* [Task item]
In the records below, find the line holding "Task: Open the Display Name column menu arrow" and the line holding "The height and". Set down both, with every line between them, exactly.
Exercise material below:
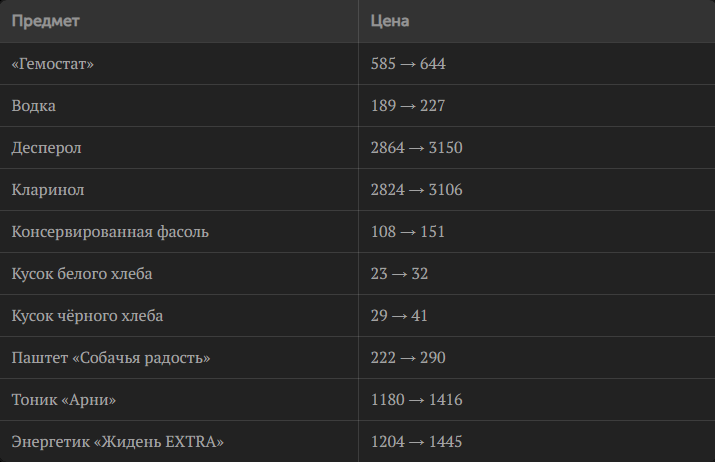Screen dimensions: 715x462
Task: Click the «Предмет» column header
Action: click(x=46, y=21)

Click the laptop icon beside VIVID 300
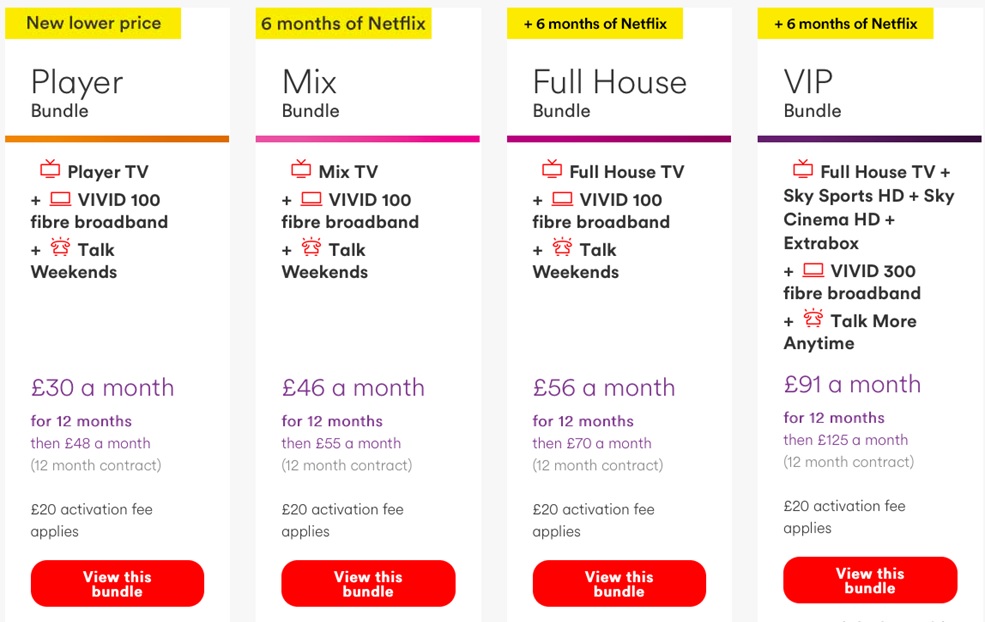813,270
End of Exercise material.
Exercise material below:
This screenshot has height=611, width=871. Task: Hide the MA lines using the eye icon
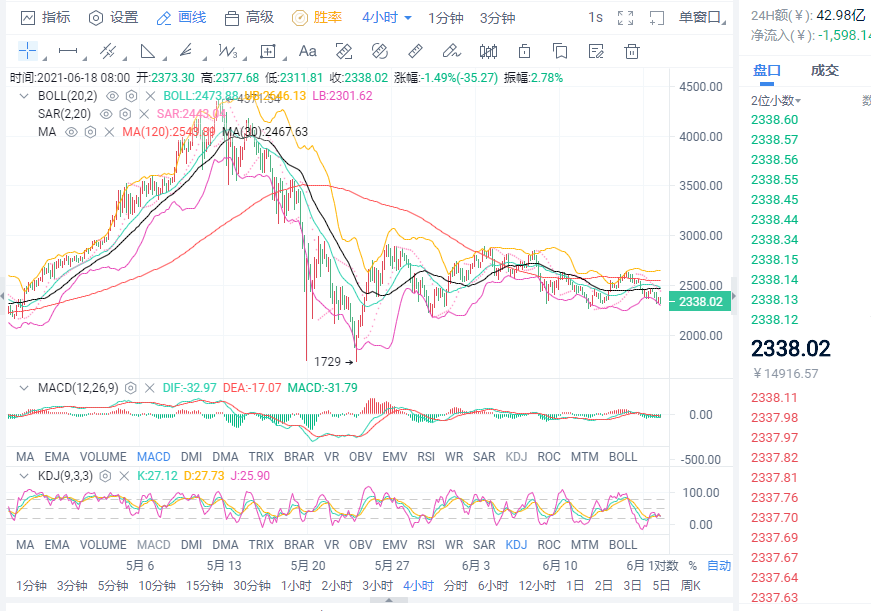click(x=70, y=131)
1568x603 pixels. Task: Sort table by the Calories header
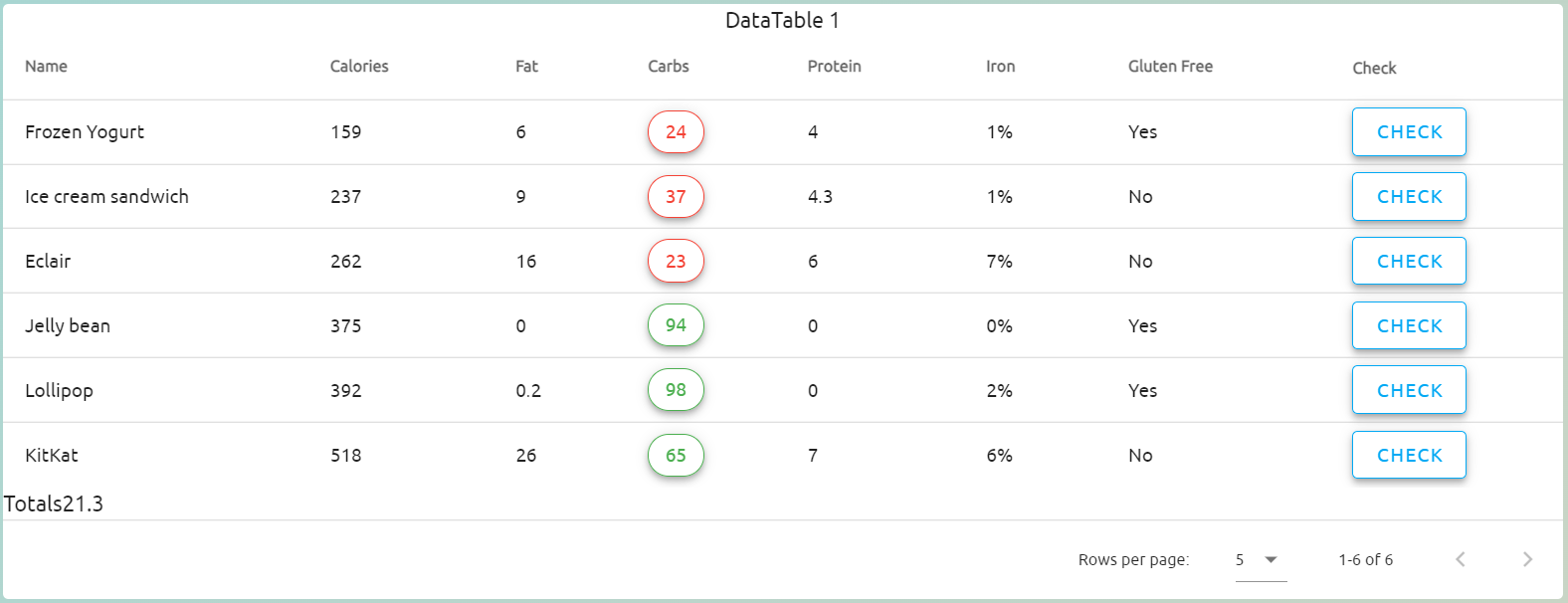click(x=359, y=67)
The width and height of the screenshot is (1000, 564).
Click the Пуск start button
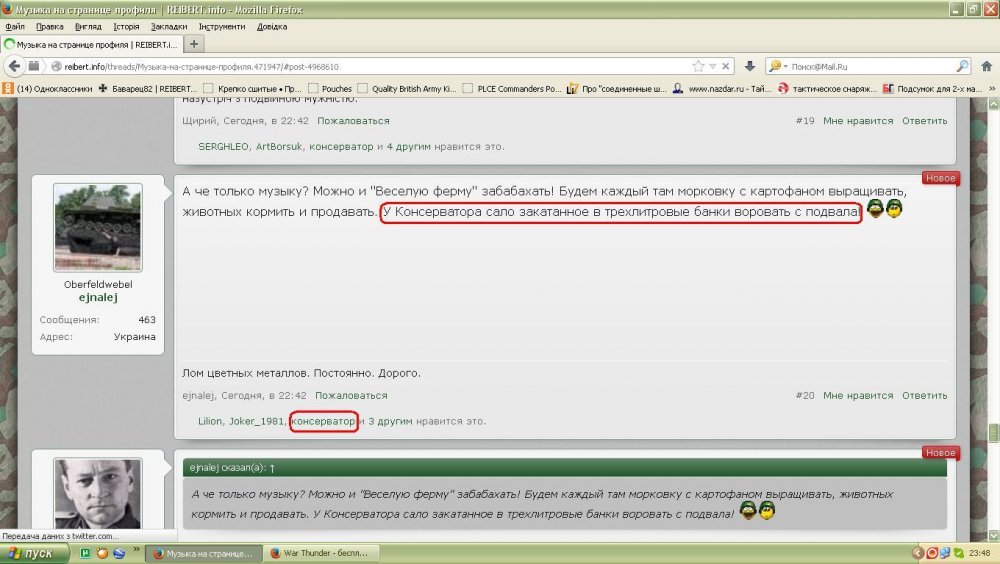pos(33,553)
End of Exercise material.
Exercise material below:
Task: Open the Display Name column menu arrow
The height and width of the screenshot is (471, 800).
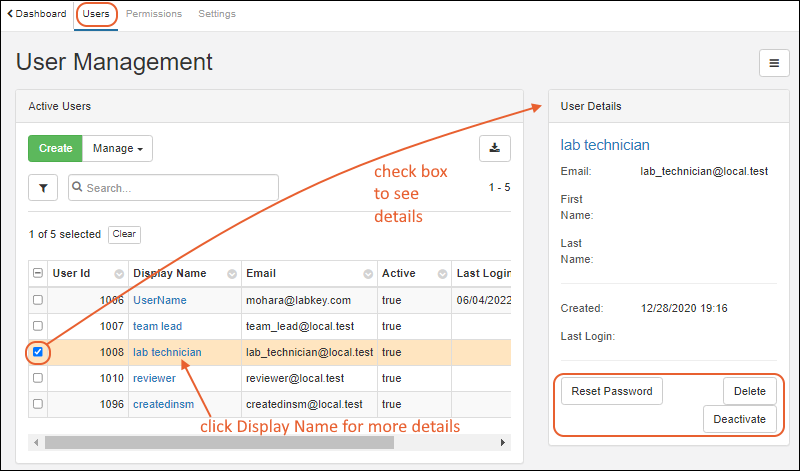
End of Exercise material.
* [Answer box]
Task: Open the Display Name column menu arrow
The height and width of the screenshot is (471, 800).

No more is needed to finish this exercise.